Notably, management is reducing annualized non-interest expense run rate by about $30 million focused on salaries and amortization of capitalized software. It also targets some additional G&A expense saves for the second half of 2020 and 2021 that are not included in that $30 million. Other expenses are estimated at $10 million in annual run rate. Based on the current environment, management expects positive trend in gain on sale to continue for the next several quarters, but at lower levels than Q2. Since, Q2 was the peak, management expects the third- and fourth-quarter gain numbers to be more modest, around $10-$12 million per quarter. Mortgage finance yields are expected to be flat to down a little bit.
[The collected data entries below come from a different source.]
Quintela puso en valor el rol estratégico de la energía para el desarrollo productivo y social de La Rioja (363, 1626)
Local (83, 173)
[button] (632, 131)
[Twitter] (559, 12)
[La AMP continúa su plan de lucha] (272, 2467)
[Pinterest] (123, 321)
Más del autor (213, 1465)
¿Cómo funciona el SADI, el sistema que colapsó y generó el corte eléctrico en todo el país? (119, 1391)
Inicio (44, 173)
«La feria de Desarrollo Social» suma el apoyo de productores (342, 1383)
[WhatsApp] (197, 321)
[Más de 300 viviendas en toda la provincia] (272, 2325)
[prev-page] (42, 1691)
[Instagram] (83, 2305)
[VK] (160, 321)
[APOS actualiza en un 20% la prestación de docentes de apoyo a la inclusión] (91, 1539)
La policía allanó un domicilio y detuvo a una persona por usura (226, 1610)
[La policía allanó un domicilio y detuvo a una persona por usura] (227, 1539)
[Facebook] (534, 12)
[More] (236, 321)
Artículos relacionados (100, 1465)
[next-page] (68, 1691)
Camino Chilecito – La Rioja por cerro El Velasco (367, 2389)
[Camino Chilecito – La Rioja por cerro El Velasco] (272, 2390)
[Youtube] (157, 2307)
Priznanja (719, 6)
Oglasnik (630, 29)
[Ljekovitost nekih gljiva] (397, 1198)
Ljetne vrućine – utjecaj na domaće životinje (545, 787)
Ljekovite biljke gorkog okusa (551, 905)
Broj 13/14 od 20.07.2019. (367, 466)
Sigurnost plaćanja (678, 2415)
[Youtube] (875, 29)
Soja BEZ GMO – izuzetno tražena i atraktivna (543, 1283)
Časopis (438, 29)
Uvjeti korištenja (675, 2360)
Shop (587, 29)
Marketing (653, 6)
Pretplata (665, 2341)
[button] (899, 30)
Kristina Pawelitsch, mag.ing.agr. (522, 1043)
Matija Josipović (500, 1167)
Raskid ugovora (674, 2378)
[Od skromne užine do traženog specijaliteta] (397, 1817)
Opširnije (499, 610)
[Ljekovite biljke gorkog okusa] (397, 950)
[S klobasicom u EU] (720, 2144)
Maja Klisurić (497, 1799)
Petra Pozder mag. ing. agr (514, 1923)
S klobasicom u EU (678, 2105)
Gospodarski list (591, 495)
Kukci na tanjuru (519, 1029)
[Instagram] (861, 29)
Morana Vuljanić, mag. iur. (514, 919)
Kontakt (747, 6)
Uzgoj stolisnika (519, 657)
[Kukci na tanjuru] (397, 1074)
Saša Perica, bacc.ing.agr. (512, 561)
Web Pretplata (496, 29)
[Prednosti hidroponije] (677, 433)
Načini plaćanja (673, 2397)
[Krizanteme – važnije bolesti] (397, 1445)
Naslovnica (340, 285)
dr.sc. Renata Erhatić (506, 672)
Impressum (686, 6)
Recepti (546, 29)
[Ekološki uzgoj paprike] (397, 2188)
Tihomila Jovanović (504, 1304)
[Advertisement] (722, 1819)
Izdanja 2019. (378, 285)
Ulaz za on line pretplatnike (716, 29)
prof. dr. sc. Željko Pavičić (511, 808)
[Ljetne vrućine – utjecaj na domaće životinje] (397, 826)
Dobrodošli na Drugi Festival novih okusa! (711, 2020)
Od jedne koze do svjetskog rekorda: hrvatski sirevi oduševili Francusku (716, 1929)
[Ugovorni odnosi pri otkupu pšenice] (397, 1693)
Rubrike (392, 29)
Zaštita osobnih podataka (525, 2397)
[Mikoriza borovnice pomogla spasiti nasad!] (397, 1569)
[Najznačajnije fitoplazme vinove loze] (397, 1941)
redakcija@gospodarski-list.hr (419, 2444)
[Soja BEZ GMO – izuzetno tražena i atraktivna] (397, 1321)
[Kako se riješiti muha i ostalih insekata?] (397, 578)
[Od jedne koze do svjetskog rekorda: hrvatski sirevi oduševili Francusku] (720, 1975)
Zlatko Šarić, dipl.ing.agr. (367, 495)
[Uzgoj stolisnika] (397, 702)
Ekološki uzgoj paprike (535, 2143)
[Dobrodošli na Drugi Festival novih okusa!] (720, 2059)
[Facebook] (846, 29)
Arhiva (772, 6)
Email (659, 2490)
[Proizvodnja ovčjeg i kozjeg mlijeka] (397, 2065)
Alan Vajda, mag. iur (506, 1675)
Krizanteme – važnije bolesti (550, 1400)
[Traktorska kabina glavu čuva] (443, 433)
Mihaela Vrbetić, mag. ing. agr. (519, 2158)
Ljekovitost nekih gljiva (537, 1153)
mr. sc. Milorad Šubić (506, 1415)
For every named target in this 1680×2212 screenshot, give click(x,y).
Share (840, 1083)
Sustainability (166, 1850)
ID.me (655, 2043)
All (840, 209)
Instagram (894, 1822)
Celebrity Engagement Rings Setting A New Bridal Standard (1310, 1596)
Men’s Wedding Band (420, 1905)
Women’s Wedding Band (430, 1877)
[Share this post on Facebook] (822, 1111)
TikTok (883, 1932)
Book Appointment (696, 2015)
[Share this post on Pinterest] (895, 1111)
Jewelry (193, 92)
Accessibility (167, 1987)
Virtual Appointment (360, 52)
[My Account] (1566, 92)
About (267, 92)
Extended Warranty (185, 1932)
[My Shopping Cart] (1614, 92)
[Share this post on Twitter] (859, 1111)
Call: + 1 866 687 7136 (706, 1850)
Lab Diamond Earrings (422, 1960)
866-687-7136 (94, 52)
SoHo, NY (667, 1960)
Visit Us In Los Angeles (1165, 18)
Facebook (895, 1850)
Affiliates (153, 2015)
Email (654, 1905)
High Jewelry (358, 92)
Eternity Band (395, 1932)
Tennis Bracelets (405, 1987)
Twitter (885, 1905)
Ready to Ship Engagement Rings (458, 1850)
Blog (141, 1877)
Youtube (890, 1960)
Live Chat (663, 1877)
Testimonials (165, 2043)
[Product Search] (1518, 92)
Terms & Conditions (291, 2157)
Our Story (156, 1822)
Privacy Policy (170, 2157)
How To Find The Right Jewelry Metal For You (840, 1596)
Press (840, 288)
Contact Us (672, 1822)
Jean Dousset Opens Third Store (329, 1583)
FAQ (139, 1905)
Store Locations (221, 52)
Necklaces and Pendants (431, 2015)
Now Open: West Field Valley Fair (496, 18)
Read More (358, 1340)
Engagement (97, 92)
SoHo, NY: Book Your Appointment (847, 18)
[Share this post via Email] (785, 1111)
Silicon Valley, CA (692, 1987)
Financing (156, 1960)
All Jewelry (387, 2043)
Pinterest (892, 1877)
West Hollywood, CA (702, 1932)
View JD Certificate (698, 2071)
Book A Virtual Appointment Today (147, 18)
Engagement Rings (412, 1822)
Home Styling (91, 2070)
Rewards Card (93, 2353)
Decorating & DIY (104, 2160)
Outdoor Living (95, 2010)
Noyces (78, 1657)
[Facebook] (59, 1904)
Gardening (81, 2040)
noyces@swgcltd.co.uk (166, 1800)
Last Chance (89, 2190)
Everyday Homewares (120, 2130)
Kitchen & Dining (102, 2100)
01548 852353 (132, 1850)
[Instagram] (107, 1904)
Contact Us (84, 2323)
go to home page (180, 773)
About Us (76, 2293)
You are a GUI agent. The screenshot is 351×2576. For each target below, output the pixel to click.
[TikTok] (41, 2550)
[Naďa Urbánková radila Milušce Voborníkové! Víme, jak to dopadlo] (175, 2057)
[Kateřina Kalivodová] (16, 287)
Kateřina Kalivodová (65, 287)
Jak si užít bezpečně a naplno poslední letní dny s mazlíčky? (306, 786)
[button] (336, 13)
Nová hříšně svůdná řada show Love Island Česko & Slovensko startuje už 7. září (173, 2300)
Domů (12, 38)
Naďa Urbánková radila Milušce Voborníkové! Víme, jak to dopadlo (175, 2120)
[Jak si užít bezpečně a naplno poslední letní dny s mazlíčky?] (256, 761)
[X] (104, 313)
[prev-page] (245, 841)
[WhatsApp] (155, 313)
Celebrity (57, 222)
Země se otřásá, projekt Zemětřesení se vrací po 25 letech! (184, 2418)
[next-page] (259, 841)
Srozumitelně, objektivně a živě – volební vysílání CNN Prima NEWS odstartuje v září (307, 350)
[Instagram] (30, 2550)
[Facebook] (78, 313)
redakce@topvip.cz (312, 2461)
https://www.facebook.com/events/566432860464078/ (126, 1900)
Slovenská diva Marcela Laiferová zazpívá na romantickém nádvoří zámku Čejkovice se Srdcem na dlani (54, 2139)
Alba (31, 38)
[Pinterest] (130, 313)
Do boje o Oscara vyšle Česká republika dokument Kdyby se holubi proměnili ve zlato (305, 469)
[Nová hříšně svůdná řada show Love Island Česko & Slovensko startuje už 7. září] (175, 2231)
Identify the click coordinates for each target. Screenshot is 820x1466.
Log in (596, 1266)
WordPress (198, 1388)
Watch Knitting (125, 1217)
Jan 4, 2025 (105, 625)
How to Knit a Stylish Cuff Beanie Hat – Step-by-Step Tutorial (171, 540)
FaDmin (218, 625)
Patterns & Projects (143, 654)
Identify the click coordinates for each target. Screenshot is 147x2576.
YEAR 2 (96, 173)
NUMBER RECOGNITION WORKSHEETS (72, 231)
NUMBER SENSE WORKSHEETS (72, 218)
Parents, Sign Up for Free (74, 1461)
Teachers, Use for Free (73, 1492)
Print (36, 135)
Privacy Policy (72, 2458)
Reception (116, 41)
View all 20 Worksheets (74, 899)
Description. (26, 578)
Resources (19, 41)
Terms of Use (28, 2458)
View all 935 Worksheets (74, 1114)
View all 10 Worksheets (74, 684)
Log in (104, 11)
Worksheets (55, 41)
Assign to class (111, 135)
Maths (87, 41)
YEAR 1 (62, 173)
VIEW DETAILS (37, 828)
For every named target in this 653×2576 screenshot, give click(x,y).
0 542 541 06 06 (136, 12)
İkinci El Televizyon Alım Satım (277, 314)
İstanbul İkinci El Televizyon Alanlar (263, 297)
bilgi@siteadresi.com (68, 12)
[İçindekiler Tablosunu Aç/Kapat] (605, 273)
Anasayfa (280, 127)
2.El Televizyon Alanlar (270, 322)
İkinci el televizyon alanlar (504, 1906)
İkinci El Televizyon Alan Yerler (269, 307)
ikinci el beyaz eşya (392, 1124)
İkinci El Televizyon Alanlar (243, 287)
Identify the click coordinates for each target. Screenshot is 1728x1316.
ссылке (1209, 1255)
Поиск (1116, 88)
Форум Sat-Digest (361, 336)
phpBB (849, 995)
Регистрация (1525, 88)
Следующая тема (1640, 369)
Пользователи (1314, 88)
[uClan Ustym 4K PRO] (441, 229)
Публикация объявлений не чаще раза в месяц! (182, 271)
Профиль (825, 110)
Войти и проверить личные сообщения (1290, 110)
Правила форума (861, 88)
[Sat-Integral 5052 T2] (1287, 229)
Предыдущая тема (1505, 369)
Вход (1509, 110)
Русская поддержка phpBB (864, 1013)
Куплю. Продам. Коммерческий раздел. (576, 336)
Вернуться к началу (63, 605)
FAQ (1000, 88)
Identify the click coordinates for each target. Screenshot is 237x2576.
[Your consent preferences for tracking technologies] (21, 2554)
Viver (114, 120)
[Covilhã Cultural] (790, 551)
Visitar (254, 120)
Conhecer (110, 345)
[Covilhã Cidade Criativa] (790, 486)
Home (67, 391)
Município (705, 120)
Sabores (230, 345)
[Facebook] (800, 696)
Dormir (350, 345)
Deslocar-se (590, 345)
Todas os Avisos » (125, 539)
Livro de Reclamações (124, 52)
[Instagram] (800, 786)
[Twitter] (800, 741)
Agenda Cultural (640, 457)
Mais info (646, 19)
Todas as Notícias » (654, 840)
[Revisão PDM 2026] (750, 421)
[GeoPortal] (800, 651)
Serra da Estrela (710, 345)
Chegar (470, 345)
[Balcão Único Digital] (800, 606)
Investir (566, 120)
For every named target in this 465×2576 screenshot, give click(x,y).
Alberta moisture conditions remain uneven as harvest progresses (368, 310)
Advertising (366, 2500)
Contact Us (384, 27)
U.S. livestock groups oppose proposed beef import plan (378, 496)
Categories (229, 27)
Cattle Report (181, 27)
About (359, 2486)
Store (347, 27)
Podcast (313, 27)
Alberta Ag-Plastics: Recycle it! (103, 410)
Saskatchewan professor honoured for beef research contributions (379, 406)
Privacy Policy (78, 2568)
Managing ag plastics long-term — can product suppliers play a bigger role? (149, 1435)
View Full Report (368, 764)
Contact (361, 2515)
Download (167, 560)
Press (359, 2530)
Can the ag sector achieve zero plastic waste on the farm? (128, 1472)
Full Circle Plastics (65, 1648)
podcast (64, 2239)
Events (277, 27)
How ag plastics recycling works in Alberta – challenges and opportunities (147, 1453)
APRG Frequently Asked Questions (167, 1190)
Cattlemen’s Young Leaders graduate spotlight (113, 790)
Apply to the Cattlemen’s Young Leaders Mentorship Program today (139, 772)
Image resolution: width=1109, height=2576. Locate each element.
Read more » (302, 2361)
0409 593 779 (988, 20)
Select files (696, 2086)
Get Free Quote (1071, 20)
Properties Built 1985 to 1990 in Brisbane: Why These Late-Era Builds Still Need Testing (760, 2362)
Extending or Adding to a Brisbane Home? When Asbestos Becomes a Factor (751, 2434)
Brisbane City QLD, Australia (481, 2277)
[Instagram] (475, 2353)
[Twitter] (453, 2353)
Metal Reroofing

Volumes in MCA are not expected to start to diminish much through the third quarter and seasonality is expected in the fourth. How Have Estimates Been Moving Since Then?
It turns out, estimates revision have trended upward during the past month. The consensus estimate has shifted 39.65% due to these changes.
Currently, Texas Capital has a poor Growth Score of F, however its Momentum Score is doing a lot better with an A. However, the stock was allocated a grade of F on the value side, putting it in the bottom 20% quintile for this investment strategy.
Overall, the stock has an aggregate VGM Score of F. If you aren't focused on one strategy, this score is the one you should be interested in.
Estimates have been broadly trending upward for the stock, and the magnitude of these revisions looks promising. Notably, Texas Capital has a Zacks Rank #3 (Hold). We expect an in-line return from the stock in the next few months.